SI’s Tom Verducci weighs in this morning with a story on Tim Lincecum’s workload. It reads like a solution in search of a problem, or perhaps a hasty catch-up to an excellent piece in this weekend’s New York Times on the tragedy of Kerry Wood’s career, a long article called “My Right Arm” by Buzz Bissinger (author of the Tony LaRussa hagiography Three Nights in August).
In “My Right Arm,” Bissinger circles several possible factors for Wood’s multiple breakdowns since his scintillating 1998 debut, but he doesn’t try to pin blame on any one source. By underlining Wood’s hazard points — a 175–pitch doubleheader at the end of high school, his brutal workload as a Cubs rookie, his indifference to conditioning, his across-the-body mechanics, his 2003 workload under Dusty Baker — Bissinger ends up doing justice to the debate without hand-waving or hysteria.
Marking his own space on the fire hydrant, Verducci instead goes for the sensational turn of phrase, fretting about the way the Giants are handling Lincecum. Here’s his nut graph:
If Billy Martin caused industry-wide reduction in pitchers' workload because of how he pushed his young Oakland starters in 1980, the breakdowns of Mark Prior and Kerry Wood of the Cubs stand as the second major event in the de-evolution of starting pitching. What Martin's pitchers did for innings (too many, the critics howled), Prior and Wood did for pitch counts (too many, the critics howled). But, to the delight of the curious and the radical thinkers, both Lincecum and Bochy seem not to have gotten the memo, as evidenced that night at Shea Stadium.
Huh? Lincecum’s final pitch count that night: 113 through 7 innings. Not exactly overextended, especially when half his innings were 1–2–3. Verducci goes on to cite Lincecum’s average of 104.5 pitches per start, a figure that might have “the pitching police sounding alarms.” Really?

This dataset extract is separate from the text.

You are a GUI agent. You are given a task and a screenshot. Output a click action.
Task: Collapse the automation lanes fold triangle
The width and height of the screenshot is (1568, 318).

A bit further on, Verducci says Lincecum is on pace for 211 innings this year, minors and majors combined, a “harrowing jump” from last year’s total of 157. A jump, yes. “Harrowing”? Questionable.
Verducci doesn’t factor in — he doesn’t even mention — that the Giants had Lincecum on a strict pitch count at Fresno, and that nearly all his minor-league innings have been as stress-free as professional pitching can be.
I generally like Verducci. He’s one of the more level-headed national baseball writers, and he actually plays the game (as he loves to let us know). But this time he wants to paint a predetermined profile, and the facts don’t quite cooperate. Here’s another clue: he interviews Lincecum, who doesn’t behave the way Verducci thinks a rookie should:
Lincecum may look like a batboy or some kid trying to sneak into the clubhouse for autographs, but he carries himself like a veteran -- almost sadly so. He bears a bored look about him, as if he's already been through a dozen major league seasons and there is nothing new to discover. He took questions from reporters after his New York start looking like a man in line at DMV.
I’m all for colorful detail and metaphor, even in sportswriting, but that “sadly so” raises red flags for me. What does Verducci want? “Gosh, sir, I’d be thrilled to talk to a real live Sports Illustrated writer! I have your articles on my bedroom wall!”
My guess: he’s caught a whiff of Marinovich about Lincecum. Todd Marinovich was the can’t-miss quarterback raised and trained by his dad to be the modern-day robot athlete. He made it to the NFL, but it turned out Todd just wanted to get high. I also have wondered what effect Lincecum’s overweening dad, the guy who built Tim’s delivery muscle-by-muscle, tendon-by-tendon, will have when the season hits a rough patch, or Tim sustains his first injury, or the Giant staff tries to move his son away from his lifelong routines (such as — no shit — only throwing 15 pitches to warm up in the bullpen).
I’ll be fair: In the last part of his piece, Verducci backs off somewhat. He acknowledges that the 110–pitch games “don’t seem outrageous,” but the 200+ IP for a rookie season might be too much. “They should manage his innings in the second half by skipping his start occasionally or sending him to the bullpen for periods.”
OK, that’s a suggestion worth considering as the season wears on, and Verducci’s right that durability questions will continue to hang over Lincecum’s head as long as the top of it remains less than six feet from Earth. But his story is like a slugger who winds up to hit a fastball and gets a change-up. He checks his swing half way through, but by then it’s too late.